If no one follows you, checks in, “likes” you or comments, it will be tough to perform social listening or to learn more about your target markets. This is a chicken and egg thing.

If you don’t have follower or Friend data, look internally at your brand demographics. Who already bought? What are the demographics of your present clientele? From where did they come when they chose to buy from you? Whose former market share did you capture? Why did they change brands? What is it they seek? Are they getting it? If they don’t will they go someplace else? What do you want more of? What don’t you want? Who competes with you? What are they saying to the market? How many followers, likes or friends do they have on their social sites? What are their reviews like?

Build a social marketing and advertising and promotional road map

What is your over all social business vision? Where are you going and why? Why is just as important as where. What does success look like? How will you measure results? Who needs to go with you and what is in it for them? Be ready for the journey and know it is going to take time to train, empower, plan, implement and optimize.

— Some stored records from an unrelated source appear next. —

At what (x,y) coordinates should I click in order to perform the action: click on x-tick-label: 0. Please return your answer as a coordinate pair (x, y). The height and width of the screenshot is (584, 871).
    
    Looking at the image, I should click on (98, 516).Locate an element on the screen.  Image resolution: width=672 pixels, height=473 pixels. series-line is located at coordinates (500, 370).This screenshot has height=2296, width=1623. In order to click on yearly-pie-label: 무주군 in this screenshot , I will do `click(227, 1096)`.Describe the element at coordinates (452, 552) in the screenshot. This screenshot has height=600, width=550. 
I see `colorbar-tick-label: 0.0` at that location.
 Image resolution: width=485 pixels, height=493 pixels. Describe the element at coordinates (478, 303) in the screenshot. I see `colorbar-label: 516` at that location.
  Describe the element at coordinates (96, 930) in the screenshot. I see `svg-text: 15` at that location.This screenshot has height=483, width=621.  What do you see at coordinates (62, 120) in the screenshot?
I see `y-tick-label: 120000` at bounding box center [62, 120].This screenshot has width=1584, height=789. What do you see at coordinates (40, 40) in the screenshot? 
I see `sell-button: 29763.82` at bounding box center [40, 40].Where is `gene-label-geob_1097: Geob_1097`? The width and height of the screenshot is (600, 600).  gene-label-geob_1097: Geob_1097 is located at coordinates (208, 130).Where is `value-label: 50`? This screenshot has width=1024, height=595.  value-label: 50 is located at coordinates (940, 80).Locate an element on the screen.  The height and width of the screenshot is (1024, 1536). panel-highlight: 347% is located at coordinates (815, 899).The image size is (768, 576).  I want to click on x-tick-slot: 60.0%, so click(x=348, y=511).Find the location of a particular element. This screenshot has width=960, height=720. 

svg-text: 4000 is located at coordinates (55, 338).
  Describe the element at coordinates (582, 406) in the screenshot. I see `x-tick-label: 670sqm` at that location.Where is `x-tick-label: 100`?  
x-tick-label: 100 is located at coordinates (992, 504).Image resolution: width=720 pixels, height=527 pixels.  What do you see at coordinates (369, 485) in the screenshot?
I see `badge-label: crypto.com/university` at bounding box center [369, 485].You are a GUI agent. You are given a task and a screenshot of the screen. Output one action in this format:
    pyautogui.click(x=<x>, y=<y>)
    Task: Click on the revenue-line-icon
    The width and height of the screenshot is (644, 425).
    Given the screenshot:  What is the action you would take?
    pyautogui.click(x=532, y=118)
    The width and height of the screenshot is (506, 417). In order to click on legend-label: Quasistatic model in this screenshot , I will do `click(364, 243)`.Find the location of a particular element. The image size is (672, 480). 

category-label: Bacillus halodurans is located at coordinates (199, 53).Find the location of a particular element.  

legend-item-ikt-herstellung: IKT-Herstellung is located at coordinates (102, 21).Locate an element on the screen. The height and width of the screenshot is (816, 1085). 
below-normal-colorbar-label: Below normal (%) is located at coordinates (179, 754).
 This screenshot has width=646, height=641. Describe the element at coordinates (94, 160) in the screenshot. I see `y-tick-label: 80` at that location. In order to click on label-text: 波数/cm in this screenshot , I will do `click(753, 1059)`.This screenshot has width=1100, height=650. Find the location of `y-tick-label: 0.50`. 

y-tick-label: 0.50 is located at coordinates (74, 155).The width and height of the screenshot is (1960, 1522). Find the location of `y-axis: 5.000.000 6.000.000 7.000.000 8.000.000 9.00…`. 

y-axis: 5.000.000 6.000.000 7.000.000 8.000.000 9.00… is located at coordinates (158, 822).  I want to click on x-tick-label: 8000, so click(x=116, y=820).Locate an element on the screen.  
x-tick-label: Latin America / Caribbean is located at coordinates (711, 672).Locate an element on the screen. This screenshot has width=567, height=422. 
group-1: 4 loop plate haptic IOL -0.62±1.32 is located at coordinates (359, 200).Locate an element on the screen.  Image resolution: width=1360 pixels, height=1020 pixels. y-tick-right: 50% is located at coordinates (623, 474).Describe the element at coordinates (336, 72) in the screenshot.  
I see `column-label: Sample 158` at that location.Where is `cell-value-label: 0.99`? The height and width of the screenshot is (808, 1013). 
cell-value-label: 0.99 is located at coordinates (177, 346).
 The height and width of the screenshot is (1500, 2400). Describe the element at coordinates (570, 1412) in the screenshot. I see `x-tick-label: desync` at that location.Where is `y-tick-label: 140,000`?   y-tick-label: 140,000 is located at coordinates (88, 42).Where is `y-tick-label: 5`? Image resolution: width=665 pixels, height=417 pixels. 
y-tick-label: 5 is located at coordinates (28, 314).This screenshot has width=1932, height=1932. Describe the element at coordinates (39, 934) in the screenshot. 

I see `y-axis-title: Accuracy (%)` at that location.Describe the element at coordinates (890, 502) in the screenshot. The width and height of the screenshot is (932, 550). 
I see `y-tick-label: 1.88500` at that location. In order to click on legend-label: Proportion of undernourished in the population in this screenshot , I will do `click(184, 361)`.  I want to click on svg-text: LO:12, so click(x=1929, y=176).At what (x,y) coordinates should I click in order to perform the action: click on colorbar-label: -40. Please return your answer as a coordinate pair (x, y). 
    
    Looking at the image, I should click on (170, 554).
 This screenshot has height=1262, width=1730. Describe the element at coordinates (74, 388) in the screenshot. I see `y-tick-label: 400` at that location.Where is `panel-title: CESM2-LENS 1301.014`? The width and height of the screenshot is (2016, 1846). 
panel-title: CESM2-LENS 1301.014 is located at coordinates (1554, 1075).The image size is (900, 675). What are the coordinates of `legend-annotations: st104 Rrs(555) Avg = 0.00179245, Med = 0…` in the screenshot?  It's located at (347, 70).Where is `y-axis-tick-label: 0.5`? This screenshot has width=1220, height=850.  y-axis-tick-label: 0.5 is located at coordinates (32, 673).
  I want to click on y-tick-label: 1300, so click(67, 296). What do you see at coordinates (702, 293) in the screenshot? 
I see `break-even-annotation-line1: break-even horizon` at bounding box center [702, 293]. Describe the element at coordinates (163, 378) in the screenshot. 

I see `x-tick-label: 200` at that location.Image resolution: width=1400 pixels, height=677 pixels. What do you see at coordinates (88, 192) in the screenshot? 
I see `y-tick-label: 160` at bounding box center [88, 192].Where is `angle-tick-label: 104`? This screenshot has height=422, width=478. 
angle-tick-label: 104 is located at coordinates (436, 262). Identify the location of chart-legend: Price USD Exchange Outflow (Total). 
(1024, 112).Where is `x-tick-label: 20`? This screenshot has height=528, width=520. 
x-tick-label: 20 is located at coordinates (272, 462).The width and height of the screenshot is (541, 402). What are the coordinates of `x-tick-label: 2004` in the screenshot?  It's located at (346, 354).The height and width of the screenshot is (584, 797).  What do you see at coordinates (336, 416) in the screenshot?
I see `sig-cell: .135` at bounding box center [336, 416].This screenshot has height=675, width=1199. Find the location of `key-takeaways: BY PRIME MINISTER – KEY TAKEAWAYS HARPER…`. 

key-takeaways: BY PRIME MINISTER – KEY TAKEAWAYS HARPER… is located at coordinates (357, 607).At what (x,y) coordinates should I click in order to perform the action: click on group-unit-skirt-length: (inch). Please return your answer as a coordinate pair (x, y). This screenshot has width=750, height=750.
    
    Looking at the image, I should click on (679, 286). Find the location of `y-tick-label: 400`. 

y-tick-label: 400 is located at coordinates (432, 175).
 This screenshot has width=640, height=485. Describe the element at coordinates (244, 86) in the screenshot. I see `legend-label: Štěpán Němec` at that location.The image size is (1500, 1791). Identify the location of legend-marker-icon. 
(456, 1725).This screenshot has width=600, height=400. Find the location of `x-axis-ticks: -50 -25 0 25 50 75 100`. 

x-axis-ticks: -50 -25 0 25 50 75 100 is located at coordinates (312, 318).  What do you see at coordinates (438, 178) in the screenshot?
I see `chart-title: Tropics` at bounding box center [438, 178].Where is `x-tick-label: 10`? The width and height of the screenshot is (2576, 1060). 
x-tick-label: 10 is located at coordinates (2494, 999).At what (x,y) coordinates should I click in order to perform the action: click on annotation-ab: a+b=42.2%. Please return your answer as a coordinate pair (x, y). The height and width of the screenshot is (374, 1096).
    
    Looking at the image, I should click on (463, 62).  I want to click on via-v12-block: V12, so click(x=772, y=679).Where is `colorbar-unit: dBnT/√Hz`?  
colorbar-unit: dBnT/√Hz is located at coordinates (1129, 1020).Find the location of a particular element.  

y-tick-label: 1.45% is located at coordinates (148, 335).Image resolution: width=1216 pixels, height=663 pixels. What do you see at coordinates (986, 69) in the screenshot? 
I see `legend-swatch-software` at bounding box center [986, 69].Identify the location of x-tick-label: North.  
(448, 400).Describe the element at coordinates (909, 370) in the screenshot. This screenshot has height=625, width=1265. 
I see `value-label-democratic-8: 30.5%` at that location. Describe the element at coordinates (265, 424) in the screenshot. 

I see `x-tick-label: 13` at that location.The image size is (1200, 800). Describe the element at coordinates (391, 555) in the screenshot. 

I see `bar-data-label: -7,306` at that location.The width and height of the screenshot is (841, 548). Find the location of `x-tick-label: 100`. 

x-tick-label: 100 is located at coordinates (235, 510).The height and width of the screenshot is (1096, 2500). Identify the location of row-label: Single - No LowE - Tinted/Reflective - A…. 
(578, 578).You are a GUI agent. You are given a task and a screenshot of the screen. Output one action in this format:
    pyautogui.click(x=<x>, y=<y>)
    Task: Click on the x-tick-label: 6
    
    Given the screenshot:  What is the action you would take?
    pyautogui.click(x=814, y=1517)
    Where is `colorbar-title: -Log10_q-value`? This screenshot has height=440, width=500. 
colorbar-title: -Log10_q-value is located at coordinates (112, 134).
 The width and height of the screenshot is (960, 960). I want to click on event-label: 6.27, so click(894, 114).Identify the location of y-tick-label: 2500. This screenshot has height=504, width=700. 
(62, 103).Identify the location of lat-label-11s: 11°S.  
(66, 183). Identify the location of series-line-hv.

You must be able to determine if that audience will be reached by your efforts, not just that readers and listeners and viewers will be reached

Don’t let anyone selling you marketing, advertising, promotional spots on radio, TV, cable, and newspapers or social media services to convince you that you cannot track results. That’s pure nonsense. The rule in marketing is if you cannot measure ROI, the campaign has ZERO value.  For example when a media consultant tells you that you’ll “reach” a listener or reader audince, it is not the same “reach” that brings success if you reach 50,000 readers or listeners who are not the slightest bit likely to buy your product. They make money (fees and commissions) on each and every insertion and the design of the promotional piece, the graphics and the printing, or layout or artwork even if the campaign nets you ZERO results. The more you buy, the fatter their commissions. The more frequently and frantically you advertise in hopes of striking it big, the more they dance all the way to their bank. It’s business. Become a prudent buyer.

Likewise, if you have messages to share on your social media platforms (Facebook, LinkedIn, Google+ or Twitter) that are links to rich content on your website, coupons or other materials, but you have no followers listening to you, consider carefully what you’ll post in an empty room. You can’t repost it later when people join. This is because reposting things that are identical is tantamount to spamming. You’ll get nastygrams from the Terms of Service people and you could risk getting your account suspended or cancelled. So you’ll need an editorial calendar from which to schedule your posts and organize them to align your strategy with your current and future realities.